> PROBLEM TO SOLVE: Exclude all pictures, then write out exactly the lines below from the first one through the line with "Gương (460, 1952)".

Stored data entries
★ ★ ★ ★

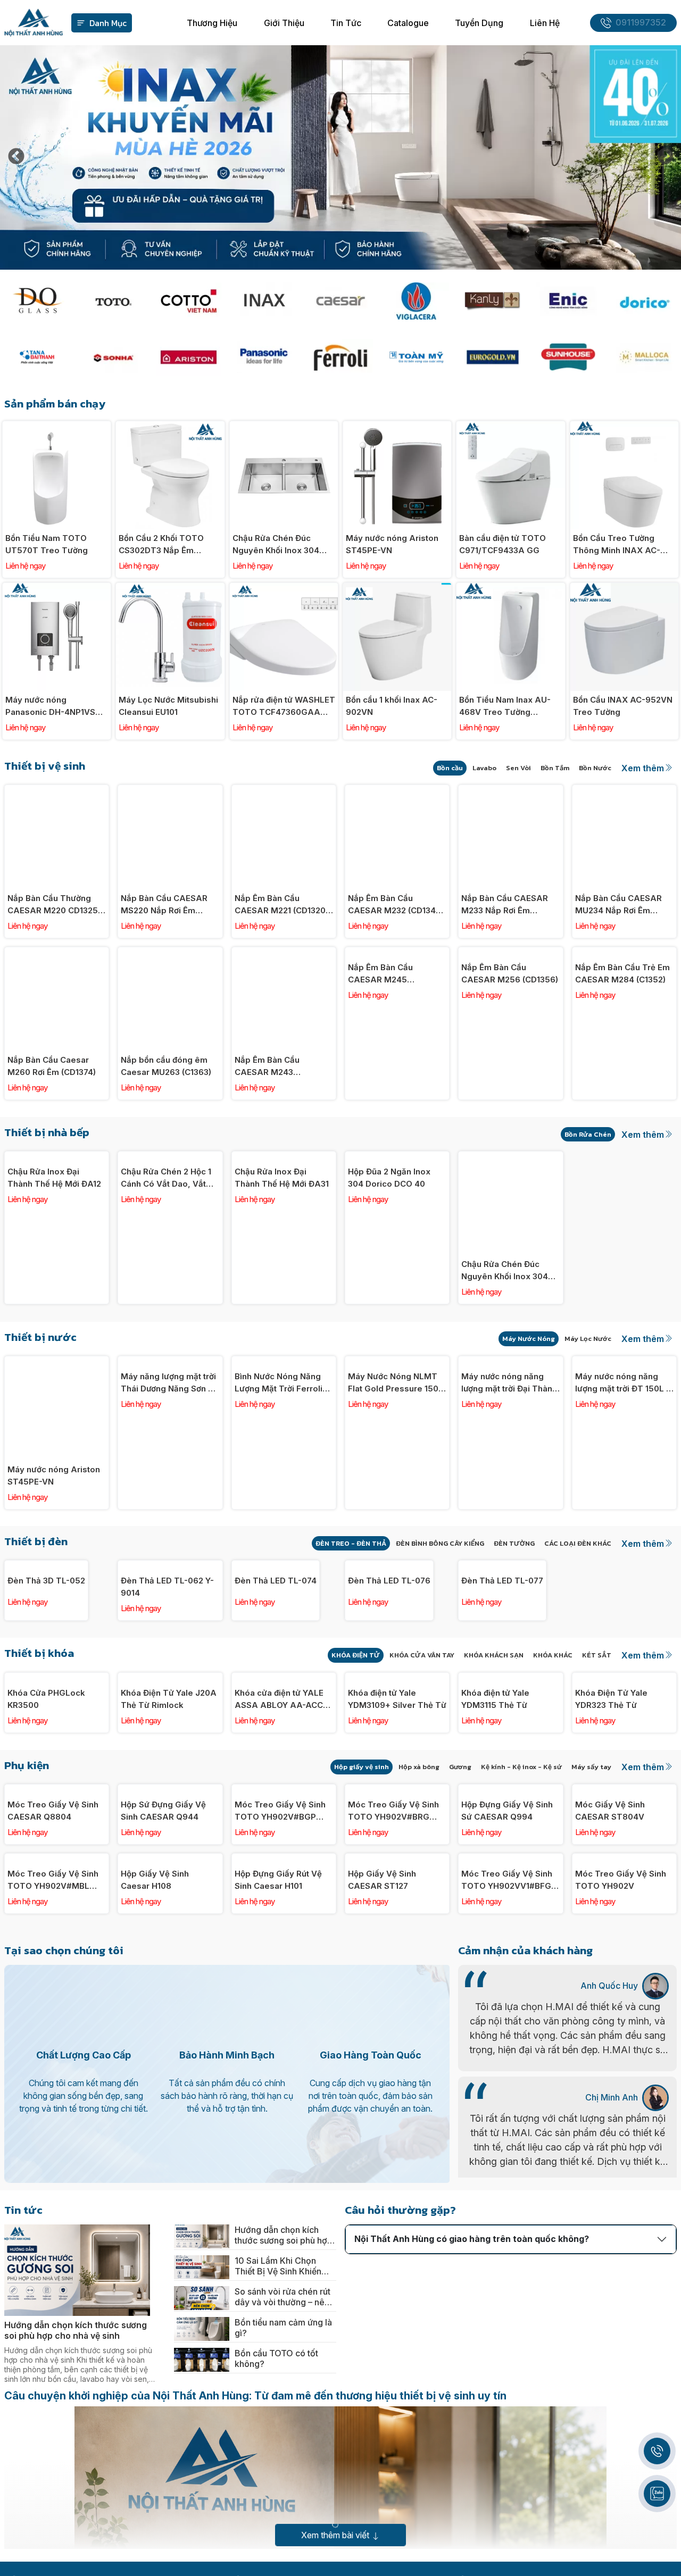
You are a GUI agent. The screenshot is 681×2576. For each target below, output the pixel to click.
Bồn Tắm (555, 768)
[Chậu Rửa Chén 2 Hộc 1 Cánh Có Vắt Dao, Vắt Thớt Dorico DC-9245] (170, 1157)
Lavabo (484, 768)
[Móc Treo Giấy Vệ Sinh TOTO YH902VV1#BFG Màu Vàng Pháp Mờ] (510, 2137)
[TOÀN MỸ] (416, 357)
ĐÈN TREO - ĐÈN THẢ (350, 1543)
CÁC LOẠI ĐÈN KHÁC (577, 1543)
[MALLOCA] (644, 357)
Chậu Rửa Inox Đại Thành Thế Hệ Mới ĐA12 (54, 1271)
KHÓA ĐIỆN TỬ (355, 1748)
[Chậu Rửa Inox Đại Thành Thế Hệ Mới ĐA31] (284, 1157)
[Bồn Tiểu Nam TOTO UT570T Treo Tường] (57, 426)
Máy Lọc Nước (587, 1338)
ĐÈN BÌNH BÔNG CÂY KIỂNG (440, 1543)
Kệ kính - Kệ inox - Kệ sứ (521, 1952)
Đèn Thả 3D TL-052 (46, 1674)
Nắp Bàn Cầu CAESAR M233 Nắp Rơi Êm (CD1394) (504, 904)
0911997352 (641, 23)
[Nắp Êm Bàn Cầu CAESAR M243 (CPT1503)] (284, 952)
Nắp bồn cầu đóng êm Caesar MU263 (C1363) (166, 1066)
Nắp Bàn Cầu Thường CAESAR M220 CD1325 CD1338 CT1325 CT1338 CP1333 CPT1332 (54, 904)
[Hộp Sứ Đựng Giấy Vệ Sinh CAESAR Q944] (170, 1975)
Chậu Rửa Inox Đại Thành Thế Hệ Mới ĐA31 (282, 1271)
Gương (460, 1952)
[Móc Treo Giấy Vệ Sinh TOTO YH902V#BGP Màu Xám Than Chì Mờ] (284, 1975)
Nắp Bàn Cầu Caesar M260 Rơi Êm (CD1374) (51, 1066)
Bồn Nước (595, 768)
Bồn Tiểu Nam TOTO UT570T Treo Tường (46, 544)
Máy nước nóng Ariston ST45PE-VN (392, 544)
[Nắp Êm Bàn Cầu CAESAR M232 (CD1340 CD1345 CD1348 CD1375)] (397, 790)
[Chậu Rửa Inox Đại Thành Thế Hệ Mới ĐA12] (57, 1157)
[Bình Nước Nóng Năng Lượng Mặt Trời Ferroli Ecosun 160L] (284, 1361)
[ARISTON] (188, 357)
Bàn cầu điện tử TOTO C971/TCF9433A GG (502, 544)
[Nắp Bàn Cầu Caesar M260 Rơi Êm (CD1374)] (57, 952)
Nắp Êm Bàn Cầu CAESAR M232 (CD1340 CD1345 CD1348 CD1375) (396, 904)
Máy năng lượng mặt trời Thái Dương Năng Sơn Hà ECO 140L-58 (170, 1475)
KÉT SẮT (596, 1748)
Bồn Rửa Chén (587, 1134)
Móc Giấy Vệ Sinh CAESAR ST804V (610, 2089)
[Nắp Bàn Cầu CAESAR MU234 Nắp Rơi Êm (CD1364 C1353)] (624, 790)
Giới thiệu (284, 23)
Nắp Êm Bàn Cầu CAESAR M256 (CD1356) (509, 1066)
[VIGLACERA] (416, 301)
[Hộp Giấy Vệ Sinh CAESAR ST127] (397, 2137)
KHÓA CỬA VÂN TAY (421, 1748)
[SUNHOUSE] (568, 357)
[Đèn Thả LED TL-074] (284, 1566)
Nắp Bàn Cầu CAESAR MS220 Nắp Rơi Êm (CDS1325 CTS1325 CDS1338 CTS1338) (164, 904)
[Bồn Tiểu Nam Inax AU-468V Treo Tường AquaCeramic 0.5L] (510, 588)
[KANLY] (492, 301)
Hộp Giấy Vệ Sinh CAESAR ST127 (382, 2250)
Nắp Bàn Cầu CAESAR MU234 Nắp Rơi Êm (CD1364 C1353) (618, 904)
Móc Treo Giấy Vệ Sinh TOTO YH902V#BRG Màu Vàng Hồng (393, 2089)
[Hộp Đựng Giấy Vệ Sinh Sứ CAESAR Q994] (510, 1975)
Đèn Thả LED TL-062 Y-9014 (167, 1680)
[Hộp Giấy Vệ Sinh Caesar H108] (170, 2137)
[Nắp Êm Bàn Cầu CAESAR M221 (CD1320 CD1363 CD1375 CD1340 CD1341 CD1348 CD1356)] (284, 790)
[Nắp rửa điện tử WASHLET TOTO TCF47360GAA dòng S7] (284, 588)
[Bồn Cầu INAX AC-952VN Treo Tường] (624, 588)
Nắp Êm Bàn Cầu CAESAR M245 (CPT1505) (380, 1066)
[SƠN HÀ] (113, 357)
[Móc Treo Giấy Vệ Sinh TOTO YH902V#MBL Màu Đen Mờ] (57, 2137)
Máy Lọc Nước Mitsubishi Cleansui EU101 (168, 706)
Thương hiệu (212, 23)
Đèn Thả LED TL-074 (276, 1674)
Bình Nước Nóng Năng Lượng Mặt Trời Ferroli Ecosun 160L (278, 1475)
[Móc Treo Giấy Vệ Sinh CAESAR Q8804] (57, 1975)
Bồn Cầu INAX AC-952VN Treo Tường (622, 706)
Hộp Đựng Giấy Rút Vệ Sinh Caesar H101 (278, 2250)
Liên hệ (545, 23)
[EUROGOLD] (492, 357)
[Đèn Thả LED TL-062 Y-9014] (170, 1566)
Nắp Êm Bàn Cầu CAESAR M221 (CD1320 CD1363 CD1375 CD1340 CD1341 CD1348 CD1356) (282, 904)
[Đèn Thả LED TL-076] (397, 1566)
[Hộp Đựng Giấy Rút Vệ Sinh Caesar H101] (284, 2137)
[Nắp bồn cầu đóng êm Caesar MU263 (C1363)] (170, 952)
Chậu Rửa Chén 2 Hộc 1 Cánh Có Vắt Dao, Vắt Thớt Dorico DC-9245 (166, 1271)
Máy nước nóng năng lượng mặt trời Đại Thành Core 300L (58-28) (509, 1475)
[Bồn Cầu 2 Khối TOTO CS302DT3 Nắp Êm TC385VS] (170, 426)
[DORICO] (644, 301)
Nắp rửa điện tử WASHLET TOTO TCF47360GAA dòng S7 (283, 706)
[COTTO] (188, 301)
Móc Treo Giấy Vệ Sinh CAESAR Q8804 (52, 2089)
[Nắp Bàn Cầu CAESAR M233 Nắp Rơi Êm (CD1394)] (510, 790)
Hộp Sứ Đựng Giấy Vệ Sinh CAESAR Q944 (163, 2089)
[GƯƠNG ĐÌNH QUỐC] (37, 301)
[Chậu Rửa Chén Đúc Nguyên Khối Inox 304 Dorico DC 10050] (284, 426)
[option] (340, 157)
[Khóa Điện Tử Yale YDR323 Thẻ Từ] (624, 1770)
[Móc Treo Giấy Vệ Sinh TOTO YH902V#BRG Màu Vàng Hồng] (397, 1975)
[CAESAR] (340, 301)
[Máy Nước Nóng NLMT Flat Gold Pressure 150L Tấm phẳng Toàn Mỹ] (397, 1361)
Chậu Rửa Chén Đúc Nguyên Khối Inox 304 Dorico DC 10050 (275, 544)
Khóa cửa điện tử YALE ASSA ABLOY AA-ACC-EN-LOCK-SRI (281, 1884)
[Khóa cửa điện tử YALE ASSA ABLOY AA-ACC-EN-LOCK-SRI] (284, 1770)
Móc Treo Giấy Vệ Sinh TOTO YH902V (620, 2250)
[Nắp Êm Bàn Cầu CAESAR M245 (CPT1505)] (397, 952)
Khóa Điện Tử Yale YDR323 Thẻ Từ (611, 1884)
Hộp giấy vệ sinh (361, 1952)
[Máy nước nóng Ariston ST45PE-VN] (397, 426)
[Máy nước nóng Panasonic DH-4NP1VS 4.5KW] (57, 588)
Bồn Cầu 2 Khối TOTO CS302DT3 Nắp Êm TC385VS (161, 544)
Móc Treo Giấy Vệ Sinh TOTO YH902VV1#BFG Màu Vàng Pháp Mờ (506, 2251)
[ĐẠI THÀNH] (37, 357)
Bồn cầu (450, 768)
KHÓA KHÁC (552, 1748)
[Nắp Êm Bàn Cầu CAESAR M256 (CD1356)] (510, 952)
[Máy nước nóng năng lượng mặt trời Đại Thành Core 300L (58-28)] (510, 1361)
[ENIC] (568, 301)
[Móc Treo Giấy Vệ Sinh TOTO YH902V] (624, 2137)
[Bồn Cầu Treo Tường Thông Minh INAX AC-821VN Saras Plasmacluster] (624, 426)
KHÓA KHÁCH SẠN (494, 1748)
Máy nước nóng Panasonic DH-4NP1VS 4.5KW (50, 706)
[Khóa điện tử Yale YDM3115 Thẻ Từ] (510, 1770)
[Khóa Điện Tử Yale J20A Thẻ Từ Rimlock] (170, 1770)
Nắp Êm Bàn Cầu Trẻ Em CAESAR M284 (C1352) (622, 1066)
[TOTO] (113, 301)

★ ★ ★ ★

> RESULT FOR THIS EXERCISE:
You are a GUI agent. The screenshot is 681×2576. For each target below, output the pixel to click.
Bồn Tắm (555, 768)
[Chậu Rửa Chén 2 Hộc 1 Cánh Có Vắt Dao, Vắt Thớt Dorico DC-9245] (170, 1157)
Lavabo (484, 768)
[Móc Treo Giấy Vệ Sinh TOTO YH902VV1#BFG Màu Vàng Pháp Mờ] (510, 2137)
[TOÀN MỸ] (416, 357)
ĐÈN TREO - ĐÈN THẢ (350, 1543)
CÁC LOẠI ĐÈN KHÁC (577, 1543)
[MALLOCA] (644, 357)
Chậu Rửa Inox Đại Thành Thế Hệ Mới ĐA12 (54, 1271)
KHÓA ĐIỆN TỬ (355, 1748)
[Chậu Rửa Inox Đại Thành Thế Hệ Mới ĐA31] (284, 1157)
[Bồn Tiểu Nam TOTO UT570T Treo Tường] (57, 426)
Máy Lọc Nước (587, 1338)
ĐÈN BÌNH BÔNG CÂY KIỂNG (440, 1543)
Kệ kính - Kệ inox - Kệ sứ (521, 1952)
Đèn Thả 3D TL-052 (46, 1674)
Nắp Bàn Cầu CAESAR M233 Nắp Rơi Êm (CD1394) (504, 904)
0911997352 (641, 23)
[Nắp Êm Bàn Cầu CAESAR M243 (CPT1503)] (284, 952)
Nắp bồn cầu đóng êm Caesar MU263 (C1363) (166, 1066)
Nắp Bàn Cầu Thường CAESAR M220 CD1325 CD1338 CT1325 CT1338 CP1333 CPT1332 (54, 904)
[Hộp Sứ Đựng Giấy Vệ Sinh CAESAR Q944] (170, 1975)
Chậu Rửa Inox Đại Thành Thế Hệ Mới ĐA31 (282, 1271)
Gương (460, 1952)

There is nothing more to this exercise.